Segment Start: Input material

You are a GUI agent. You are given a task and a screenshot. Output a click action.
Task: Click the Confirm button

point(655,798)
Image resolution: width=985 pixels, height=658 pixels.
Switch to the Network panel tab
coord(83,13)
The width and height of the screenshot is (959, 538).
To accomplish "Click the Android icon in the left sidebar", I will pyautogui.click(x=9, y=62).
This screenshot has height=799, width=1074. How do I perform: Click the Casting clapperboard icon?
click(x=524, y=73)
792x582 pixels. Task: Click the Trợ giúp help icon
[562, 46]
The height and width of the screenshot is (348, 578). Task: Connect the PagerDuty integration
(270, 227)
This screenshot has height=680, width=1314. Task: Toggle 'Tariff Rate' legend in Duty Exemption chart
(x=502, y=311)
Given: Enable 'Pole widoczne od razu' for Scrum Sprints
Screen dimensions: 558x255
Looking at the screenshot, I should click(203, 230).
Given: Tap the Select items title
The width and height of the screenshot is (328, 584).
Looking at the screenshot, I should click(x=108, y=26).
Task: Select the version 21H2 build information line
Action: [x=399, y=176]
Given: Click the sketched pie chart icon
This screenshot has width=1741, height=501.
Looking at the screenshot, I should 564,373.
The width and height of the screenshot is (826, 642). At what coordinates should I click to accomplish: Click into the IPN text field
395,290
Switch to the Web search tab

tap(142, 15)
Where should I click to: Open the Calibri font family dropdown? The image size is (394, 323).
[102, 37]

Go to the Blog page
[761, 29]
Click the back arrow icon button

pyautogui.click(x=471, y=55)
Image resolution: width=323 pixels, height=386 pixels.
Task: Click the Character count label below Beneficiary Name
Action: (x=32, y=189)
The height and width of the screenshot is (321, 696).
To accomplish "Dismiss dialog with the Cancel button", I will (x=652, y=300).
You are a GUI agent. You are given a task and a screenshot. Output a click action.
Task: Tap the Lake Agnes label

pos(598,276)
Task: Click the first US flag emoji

Segment End: Input material

The problem: Reproduce exactly the lines from the one containing "The width and height of the screenshot is (328, 584)." through the last line of the records above, including both, and nothing else.

Task result:
The width and height of the screenshot is (328, 584).
Looking at the screenshot, I should click(x=108, y=26).
Task: Select the version 21H2 build information line
Action: [x=399, y=176]
Given: Click the sketched pie chart icon
This screenshot has width=1741, height=501.
Looking at the screenshot, I should 564,373.
The width and height of the screenshot is (826, 642). At what coordinates should I click to accomplish: Click into the IPN text field
395,290
Switch to the Web search tab

tap(142, 15)
Where should I click to: Open the Calibri font family dropdown? The image size is (394, 323).
[102, 37]

Go to the Blog page
[761, 29]
Click the back arrow icon button

pyautogui.click(x=471, y=55)
Image resolution: width=323 pixels, height=386 pixels.
Task: Click the Character count label below Beneficiary Name
Action: (x=32, y=189)
The height and width of the screenshot is (321, 696).
To accomplish "Dismiss dialog with the Cancel button", I will (x=652, y=300).
You are a GUI agent. You are given a task and a screenshot. Output a click action.
Task: Tap the Lake Agnes label

pos(598,276)
Task: Click the first US flag emoji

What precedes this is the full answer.